Tuesday, December 29, 2009

New Year's 2010

We are all familiar with that snippet from Charles Dickens' A Tale of Two Cities that "it was the best of times, it was the worst of times." But we may forget the entire sentence which so beautifully captures the duality that many of us probably feel as we ring out this year and usher in the new decade:

"It was the best of times, it was the worst of times, it was the age of wisdom, it was the age of foolishness, it was the epoch of belief, it was the epoch of incredulity, it was the season of Light, it was the season of Darkness, it was the spring of hope, it was the winter of despair, we had everything before us, we had nothing before us, we were all going direct to heaven, we were all going direct the other way - in short, the period was so far like the present period, that some of its noisiest authorities insisted on its being received, for good or for evil, in the superlative degree of comparison only."

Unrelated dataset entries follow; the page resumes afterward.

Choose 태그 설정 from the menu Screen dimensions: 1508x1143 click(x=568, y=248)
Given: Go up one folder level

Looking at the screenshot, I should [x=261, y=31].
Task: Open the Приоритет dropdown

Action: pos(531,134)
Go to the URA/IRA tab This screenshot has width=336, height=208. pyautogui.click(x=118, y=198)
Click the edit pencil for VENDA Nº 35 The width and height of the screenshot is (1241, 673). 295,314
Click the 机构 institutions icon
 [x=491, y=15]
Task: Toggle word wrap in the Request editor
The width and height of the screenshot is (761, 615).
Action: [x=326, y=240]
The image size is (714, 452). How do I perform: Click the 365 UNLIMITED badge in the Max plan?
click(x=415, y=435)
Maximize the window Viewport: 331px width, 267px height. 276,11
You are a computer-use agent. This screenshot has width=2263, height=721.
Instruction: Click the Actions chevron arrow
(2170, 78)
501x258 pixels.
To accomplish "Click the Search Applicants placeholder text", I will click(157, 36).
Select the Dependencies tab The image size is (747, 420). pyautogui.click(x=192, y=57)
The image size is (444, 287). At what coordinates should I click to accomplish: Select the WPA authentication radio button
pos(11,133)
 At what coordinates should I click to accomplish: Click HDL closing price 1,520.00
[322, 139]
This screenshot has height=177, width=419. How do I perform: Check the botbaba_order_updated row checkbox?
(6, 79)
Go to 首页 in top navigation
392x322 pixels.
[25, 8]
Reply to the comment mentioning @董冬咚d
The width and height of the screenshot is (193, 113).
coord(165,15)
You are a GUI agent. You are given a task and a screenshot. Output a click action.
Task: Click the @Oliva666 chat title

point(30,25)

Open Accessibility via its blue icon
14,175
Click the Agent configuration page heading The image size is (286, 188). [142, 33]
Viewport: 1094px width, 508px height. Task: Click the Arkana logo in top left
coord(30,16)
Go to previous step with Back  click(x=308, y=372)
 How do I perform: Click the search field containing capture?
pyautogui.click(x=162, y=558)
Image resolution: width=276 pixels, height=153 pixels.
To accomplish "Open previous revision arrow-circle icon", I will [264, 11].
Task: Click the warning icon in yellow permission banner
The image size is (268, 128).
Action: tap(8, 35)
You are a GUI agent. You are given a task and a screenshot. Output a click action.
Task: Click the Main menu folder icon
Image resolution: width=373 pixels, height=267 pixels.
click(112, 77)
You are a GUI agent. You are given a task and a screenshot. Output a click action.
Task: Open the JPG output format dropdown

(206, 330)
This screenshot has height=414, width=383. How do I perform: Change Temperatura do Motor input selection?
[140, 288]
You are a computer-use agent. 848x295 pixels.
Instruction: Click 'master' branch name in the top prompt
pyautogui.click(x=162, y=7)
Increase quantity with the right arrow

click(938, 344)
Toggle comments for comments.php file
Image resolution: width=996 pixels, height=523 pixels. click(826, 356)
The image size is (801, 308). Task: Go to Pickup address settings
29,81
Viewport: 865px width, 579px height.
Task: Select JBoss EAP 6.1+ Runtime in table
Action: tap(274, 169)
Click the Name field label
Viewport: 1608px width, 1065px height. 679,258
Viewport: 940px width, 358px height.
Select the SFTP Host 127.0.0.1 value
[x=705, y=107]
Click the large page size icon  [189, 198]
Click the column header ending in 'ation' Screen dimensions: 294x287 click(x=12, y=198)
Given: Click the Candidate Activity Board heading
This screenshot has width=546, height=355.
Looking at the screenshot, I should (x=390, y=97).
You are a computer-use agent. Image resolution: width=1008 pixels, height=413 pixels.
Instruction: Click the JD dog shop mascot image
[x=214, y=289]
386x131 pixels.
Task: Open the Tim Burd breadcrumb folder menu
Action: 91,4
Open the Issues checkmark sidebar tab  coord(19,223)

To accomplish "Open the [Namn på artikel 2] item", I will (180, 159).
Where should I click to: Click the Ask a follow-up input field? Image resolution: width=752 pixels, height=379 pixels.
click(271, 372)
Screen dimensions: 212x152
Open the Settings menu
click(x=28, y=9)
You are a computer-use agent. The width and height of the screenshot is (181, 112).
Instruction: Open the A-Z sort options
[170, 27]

Certainly, there are reasons to be worried about America's future. They range from the ongoing serious threats posed by radical Islamic terrorism, which can't be wished away by politically correct changes in the use of the English language, to a rapidly escalating debt burden piled on future generations by politicians bent on expanding the size and scope of government programs. Of course, the growing measurable deficits are only the tangible manifestation of fiscal irresponsibility. The intangible manifestation is the immeasurable, but nevertheless real, sense of diminished individual responsibility and freedom that inevitably accompanies indiscriminate, overly profligate government handouts or entitlements. This is not to say the government has no role in helping those truly in need who cannot help themselves. But lines must be drawn that are consistent with proper ends the government legitimately ought to pursue as well as proper means of such pursuit.

Yet there are reasons to be hopeful too. Foremost, there is a certain indomitable spirit ingrained in the American people, writ large, that is enterprise-minded and law-respecting. This "can-do-minded" spirit impels an understanding and appreciation, intuited if not always articulated, that there are lines not to be crossed regarding the extent to which government seeks greater control over our lives, even when it does so in the name of sustaining us. These are the lines that have everything to do with proper ends and means.

Another reason to be hopeful is that America is fortunate –- blessed, really -– to have had a Founding generation, with all its manifest human foibles, possessed of sufficient wisdom and practical experience regarding human nature to bequeath a form of constitutional republican government that has endured for more than two hundred years. Our Constitution, which establishes a government of enumerated and limited powers, along with our Bill of Rights, is the foundation upon which our individual liberty ultimately rests.

As we enter 2010, I know that the Free State Foundation's mission to promote free market, limited government, and rule of law principles is as important, if not more important, than ever before. As I do each year at this time as I contemplate the road ahead for FSF, I have reflected again on the wisdom of our Founders -- they who lived, in Dickens' words, through the "winter of despair" and "spring of hope."

With a sense of renewal, I have in mind now what Alexander Hamilton wrote in Federalist No. 31: "In disquisitions of every kind there are certain primary truths, or first principles, upon which all subsequent reasoning must depend." In all of our work during the year ahead, I pledge the Free State Foundation will strive to keep the "primary truths" and the "first principles" uppermost in mind. For if they are not uppermost in mind, then all the "subsequent reasoning" is likely to be for naught in terms of formulating and advocating good policy for the American people.

On behalf of all of us at the Free State Foundation, I am grateful for your friendship and for your past support. I welcome your support going forward, and I wish you the very best for 2010.